In recent years, as unemployment has driven to almost historically low levels, I’ve seen more business owners employ new staff simply to fill a gap in their business, rather than spend time finding the right person for the role.
Who do you need in your business vs. who do you accept? And, in doing so, what consequences does that have across the wider business, when that gap-filler turns out to be incompetent, or lazy, or inefficient, or a narcissist?
If you’re having trouble finding staff, you need to ask yourself why. Most small and family business owners will almost exclusively blame external factors such as:
- A tight labour market.
- Higher salaries in similar industries.
- Cost of living pressures, thus forcing people to relocate from the major cities.
- A shortage of skilled employees.
Yet, I’d contend first and foremost, that internal factors deserve a higher level of responsibility, and are not investigated enough, nor in depth, by business owners. Internal factors such as:
- Why aren’t you an employer of choice?
- What your employees are saying about your business in their social circles?
- Whether your employees consider their work interesting and challenging, if that’s what they desire?
- Whether you, as the owner or manager of the business, are leading from the front, and showing your team where you’re heading in business, and why you’re heading there?
More than 20 years ago, a former metal fabrication client complained to me about staff goofing off on work time, by ducking into the bathrooms, with the newspaper under their arms, to spend 20 minutes off the shop floor.
“I’ve sorted those buggers out” he followed up gleefully. “I pulled out all the lightbulbs in the bathrooms! They can’t read the paper now, can they?” He laughed. I laughed too. I don’t know whether or not we were laughing for the same reasons. My guess is we weren’t.
Is your inability to attract the right people to your business an unbridgeable gap? Is it something you’ve just accepted, but not done anything about, to ensure it doesn’t happen in the future?

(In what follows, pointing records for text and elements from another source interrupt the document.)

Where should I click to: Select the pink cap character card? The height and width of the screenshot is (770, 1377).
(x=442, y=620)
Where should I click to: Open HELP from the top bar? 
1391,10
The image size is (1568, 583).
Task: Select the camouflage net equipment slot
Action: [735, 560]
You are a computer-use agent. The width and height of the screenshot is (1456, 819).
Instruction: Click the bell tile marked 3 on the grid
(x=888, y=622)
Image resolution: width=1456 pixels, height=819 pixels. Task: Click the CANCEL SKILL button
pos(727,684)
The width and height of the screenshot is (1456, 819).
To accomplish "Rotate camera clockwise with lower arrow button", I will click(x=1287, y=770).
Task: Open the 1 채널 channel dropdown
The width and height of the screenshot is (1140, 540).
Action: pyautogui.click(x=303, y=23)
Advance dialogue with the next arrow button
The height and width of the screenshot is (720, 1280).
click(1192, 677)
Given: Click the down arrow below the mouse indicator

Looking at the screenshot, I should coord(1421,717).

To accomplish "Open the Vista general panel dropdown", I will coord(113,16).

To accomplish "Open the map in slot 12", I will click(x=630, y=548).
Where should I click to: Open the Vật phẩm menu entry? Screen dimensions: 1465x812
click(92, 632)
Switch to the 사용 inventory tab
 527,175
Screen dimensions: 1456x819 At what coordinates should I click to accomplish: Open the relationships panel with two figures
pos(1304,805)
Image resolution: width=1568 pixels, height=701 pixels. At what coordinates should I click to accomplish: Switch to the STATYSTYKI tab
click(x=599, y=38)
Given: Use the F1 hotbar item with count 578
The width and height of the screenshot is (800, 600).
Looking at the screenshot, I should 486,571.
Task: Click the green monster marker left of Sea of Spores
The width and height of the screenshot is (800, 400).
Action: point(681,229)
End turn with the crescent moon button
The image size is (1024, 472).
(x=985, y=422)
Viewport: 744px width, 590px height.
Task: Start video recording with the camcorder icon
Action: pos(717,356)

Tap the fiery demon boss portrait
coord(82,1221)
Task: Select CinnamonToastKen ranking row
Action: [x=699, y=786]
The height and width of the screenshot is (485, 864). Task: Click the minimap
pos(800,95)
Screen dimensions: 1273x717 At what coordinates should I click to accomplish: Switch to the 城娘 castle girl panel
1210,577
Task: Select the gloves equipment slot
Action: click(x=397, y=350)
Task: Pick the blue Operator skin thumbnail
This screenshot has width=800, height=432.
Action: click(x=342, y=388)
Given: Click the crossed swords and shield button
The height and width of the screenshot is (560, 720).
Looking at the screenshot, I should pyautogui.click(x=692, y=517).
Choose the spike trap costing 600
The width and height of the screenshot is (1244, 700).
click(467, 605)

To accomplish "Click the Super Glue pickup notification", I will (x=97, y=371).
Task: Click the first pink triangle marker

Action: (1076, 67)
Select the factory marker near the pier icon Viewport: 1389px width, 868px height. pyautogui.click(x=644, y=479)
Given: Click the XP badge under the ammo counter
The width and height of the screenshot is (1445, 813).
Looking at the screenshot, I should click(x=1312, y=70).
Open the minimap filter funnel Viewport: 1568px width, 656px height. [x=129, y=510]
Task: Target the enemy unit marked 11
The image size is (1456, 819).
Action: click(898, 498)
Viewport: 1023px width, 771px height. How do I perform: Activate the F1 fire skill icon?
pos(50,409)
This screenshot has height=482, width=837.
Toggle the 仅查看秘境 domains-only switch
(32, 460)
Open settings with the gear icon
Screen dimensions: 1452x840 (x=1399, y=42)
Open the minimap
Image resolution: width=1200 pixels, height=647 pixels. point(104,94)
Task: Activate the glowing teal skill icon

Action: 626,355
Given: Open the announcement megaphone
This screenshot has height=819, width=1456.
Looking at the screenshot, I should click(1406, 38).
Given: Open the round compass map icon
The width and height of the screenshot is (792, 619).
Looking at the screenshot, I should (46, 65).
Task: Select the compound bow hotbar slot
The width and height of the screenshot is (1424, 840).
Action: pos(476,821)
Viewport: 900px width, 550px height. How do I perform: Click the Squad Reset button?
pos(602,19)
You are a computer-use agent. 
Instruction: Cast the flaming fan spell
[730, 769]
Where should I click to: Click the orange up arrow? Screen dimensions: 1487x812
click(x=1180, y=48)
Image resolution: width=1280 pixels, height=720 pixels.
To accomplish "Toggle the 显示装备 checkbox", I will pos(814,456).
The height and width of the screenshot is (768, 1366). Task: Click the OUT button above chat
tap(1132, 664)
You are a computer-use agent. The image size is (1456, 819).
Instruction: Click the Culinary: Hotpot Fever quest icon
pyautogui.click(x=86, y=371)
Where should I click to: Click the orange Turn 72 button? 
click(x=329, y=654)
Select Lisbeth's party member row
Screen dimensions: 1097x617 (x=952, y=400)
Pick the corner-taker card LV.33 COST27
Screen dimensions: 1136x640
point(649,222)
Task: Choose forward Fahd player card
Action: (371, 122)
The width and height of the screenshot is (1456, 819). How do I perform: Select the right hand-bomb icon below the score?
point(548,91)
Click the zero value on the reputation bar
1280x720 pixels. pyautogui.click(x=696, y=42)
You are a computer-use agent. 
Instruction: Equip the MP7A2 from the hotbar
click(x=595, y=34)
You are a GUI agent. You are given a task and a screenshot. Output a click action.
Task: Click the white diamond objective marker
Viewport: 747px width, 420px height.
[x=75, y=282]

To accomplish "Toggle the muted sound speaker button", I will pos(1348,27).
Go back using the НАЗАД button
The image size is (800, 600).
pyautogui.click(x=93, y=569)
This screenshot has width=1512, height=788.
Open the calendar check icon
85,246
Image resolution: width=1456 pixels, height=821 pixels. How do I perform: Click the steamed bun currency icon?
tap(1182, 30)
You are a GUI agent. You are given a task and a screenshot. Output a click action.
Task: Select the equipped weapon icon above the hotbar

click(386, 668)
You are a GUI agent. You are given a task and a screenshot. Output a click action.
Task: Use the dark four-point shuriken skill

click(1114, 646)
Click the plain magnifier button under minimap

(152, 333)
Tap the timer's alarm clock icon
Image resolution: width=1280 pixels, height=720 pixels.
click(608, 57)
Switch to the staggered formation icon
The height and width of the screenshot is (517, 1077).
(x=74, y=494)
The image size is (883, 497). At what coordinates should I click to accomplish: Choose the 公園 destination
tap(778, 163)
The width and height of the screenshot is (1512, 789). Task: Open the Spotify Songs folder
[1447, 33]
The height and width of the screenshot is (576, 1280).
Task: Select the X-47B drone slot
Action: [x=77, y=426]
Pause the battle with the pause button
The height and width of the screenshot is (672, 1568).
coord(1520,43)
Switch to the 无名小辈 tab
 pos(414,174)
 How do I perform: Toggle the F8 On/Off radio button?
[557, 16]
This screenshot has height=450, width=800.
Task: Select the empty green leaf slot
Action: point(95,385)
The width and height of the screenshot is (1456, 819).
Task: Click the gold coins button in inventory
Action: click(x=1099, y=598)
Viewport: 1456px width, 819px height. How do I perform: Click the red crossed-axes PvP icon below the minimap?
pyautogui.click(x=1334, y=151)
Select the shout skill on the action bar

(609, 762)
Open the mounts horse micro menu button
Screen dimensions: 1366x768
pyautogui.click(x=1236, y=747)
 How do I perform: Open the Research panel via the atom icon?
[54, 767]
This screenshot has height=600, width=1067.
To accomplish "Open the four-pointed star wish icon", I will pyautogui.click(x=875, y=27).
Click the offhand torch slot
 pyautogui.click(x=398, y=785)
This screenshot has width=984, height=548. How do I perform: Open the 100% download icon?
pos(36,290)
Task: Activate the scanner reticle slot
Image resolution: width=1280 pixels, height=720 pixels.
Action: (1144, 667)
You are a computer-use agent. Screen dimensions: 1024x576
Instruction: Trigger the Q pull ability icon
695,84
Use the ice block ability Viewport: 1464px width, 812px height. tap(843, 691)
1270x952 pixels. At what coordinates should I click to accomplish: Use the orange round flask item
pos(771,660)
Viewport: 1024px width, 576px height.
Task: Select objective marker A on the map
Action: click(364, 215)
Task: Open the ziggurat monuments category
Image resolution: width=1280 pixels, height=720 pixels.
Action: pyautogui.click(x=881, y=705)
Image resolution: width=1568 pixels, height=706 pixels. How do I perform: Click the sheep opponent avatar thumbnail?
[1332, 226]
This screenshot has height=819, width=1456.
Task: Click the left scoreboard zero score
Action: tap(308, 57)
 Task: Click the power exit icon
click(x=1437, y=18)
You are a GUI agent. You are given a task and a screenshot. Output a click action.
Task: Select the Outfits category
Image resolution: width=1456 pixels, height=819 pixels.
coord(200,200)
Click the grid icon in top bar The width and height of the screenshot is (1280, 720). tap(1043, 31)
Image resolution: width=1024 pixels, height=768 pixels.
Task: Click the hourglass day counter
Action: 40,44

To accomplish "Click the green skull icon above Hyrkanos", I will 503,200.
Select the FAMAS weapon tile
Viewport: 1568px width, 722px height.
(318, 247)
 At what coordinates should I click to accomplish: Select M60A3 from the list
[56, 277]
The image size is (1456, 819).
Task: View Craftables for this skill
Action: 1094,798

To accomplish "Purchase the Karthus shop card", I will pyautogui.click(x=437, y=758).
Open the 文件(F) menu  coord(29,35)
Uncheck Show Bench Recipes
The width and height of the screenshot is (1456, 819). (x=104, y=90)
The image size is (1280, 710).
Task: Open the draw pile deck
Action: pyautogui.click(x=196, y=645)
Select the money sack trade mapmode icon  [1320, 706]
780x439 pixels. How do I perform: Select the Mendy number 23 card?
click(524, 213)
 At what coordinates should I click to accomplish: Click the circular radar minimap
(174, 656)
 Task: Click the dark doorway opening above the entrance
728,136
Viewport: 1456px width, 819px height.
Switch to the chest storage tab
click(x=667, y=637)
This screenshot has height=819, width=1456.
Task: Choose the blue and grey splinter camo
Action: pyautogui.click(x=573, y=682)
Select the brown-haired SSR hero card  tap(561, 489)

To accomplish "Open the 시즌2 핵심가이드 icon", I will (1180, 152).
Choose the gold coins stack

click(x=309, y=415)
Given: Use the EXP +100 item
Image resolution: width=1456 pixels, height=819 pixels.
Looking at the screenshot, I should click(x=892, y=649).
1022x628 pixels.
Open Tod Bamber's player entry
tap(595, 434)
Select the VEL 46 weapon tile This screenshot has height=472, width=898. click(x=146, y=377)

There’s an old saying, that if you keep on doing what you’ve always done, you’ll keep on getting what you’ve always got. It’s true, yet so many business owners, at least in endeavouring to make their business a far more attractive place for employees to want to be, seem to ignore it.
This Week’s Tip
“Start with the end in mind – meaning, what do you want your employees to say about you, and your business in one or two year’s time, and then work towards that goal – assuming, the employees you have, are the ones you want more of in the future.”